Tasks
a. Summarize the text about Stroud's first playoff game in two sentences.
b. In the text about Stroud's first playoff game, what was the final score of the Texans' win over the Cleveland Browns?

Yet, somehow, someway, Stroud has landed on the NFL’s playoff stage with the poise of someone in his 30s, looking like he’s played in the postseason every year.

The numbers from the Texans’ 45–14 rout of the Cleveland Browns go a long way in telling the story. The stats were great, with Stroud throwing for 274 yards and three touchdowns on 16-of-21 passing, and his team averaging more than a point (45) per offensive play (38). But the numbers certainly don’t show the full picture of how cool, calm and collected Stroud was at just about every turn of his first postseason afternoon in the pros.

“I feel like God prepared me for everything that I’m doing now,” Stroud told me, from the bowels of NRG Stadium, a few minutes after the game. “Since the time I was a kid, I knew that I had a special talent, and I’ve been through a lot in my life. There’s been a lot of adversity. Even me going to Ohio State, all of it prepared me for moments like these, so that I’m blessed enough just to be living my dream.”

Call it a result of his faith. Call it a result of his experience. Call it a product of the scars he’s taken, both in life and football.

Whatever you want to call it, you have to call what we’re watching rare. Because it is.


The playoffs are here, and so we’ve got plenty to get in the MMQB. Over in the Takeaways, you’ll find …

• The Green Bay Packers’ bludgeoning of the Dallas Cowboys, and what it means for both teams.

• The Chiefs’ defense as the lead dog in Kansas City?

• The inside story of the first two hires off the carousel—in New England and Washington.

• The legend that could soon be joining the Las Vegas Raiders.

But we’re starting with Stroud, the Texans, and a pretty extraordinary Saturday in Houston.


Yes, Houston is benefiting from a lot of things working right now. The defense, buoyed by a gaggle of young, high-draft stars such as Will Anderson Jr. and Derek Stingley Jr., is playing with the same sort of relentless rage that DeMeco Ryans’s units with the San Francisco 49ers did. The overall team speed is blinding. Years of offensive line investments are paying off, and a deep, balanced group of skill talent, even without burgeoning star Tank Dell, is improving by the week. Ryans, in his own right, looks every bit the coaching star so many thought he’d be.

But having a quarterback like Stroud is what takes this to the level it’s at now, where the Texans look like they’re on the precipice of something much bigger than a single playoff run. Which takes me back two months, to something Ryans said to me then: “To be a quarterback in this league, you have to have the talent. I knew he had the talent. But you also have to have the locker room. That’s what he has, and that’s what sets him apart.”

Ryans then paused, and added, “All the guys in that locker room believe in him.”

That belief was obvious Saturday afternoon, in how confidently a Texans team full of players hitting the postseason stage for the first time performed. And Stroud gave his team even more reason to believe that evening, and not just by setting a billion-yard pace over the first few series of the game, but also in how Stroud was just as level against the Browns as he would be at a minicamp practice in mid-June. That poise showed up over and over, so I figured we would have Stroud himself take you through the moments that illustrated it best.

Dataset records
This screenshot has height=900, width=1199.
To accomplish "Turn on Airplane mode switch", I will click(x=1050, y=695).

==

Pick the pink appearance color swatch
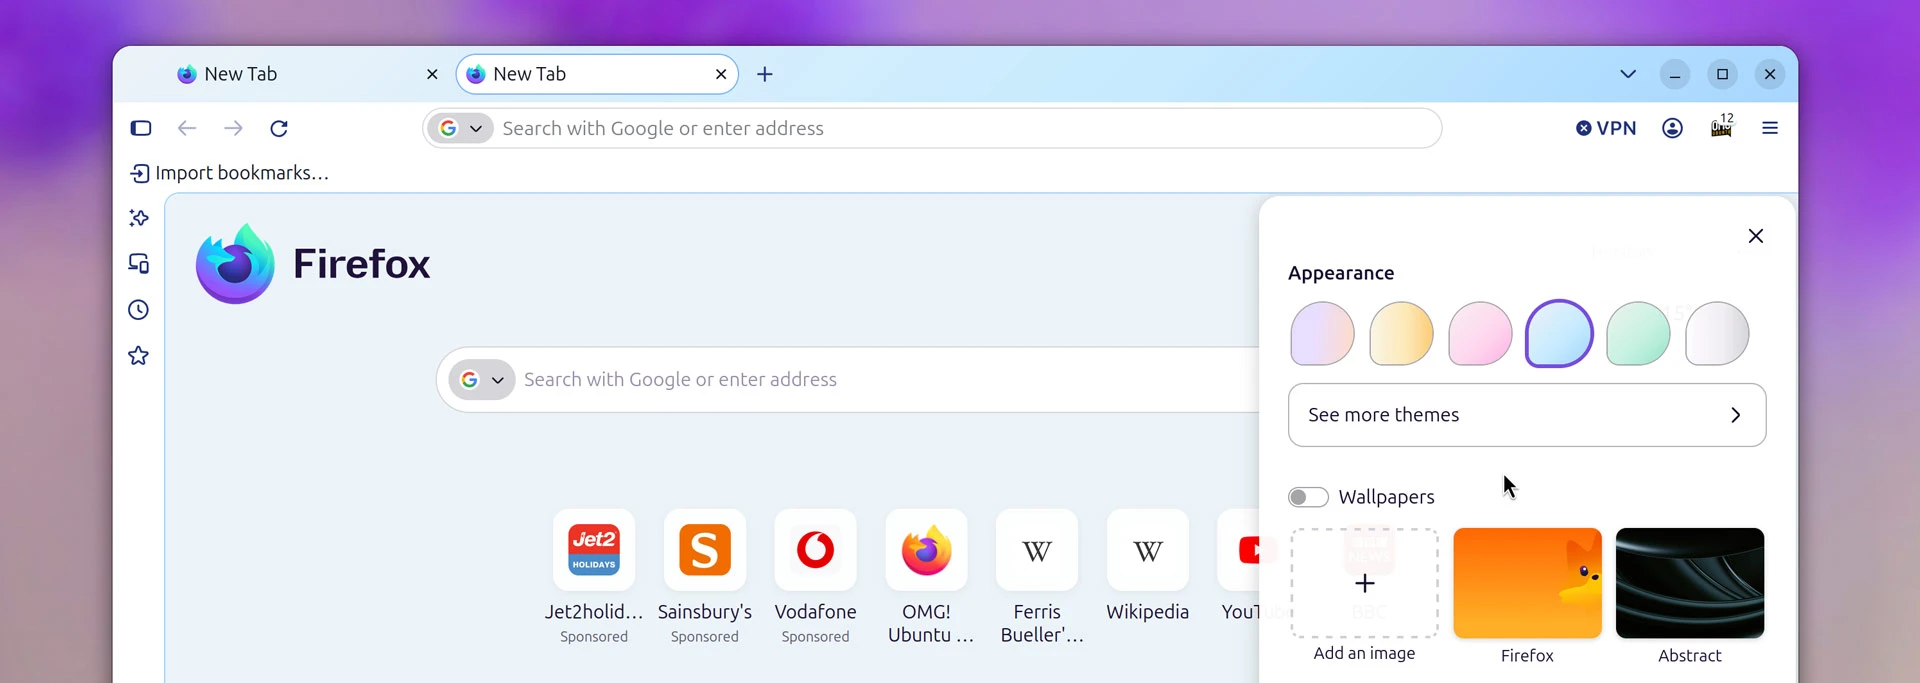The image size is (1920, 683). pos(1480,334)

Replies
a. Stroud played with unusual poise in his first postseason game, throwing for 274 yards and three touchdowns on 16-of-21 passing as the Texans routed the Cleveland Browns 45–14. Houston's defense, speed, offensive line and skill players are all strong, but Stroud is what lifts the team to its current level, and DeMeco Ryans has said that everyone in the locker room believes in him.

b. 45–14.